- EXCERPTED DATA
**********

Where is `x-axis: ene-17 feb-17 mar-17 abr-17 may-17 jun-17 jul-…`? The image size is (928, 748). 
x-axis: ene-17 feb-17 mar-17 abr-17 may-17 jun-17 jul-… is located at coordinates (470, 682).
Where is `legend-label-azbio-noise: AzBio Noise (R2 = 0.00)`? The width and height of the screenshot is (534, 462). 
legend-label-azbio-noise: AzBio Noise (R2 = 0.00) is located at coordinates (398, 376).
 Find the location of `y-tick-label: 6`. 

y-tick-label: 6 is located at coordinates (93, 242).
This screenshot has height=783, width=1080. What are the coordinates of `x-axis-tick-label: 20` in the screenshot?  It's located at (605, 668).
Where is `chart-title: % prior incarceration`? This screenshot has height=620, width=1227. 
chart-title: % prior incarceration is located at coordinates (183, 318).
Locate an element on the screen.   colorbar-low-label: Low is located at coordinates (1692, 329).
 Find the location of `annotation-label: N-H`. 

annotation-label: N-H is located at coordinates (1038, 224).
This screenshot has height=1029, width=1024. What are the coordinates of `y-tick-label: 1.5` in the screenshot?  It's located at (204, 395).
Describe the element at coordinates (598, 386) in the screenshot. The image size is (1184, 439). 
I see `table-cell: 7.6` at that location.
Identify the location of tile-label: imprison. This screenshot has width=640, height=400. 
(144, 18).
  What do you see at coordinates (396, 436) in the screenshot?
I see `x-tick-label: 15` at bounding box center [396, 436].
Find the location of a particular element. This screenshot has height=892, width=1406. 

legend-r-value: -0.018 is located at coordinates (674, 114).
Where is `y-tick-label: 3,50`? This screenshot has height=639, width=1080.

**********

- DESCRIPTION OF THE TASK
Put the lines of the listing from the one containing "Find the location of a" through the end of the listing into a Markdown table with the columns Row and Line, leaving out blank lines.

- SOLUTION BELOW
| Row | Line |
|---|---|
| 1 | Find the location of a particular element. This screenshot has height=892, width=1406.  |
| 2 | legend-r-value: -0.018 is located at coordinates (674, 114). |
| 3 | Where is `y-tick-label: 3,50`? This screenshot has height=639, width=1080. |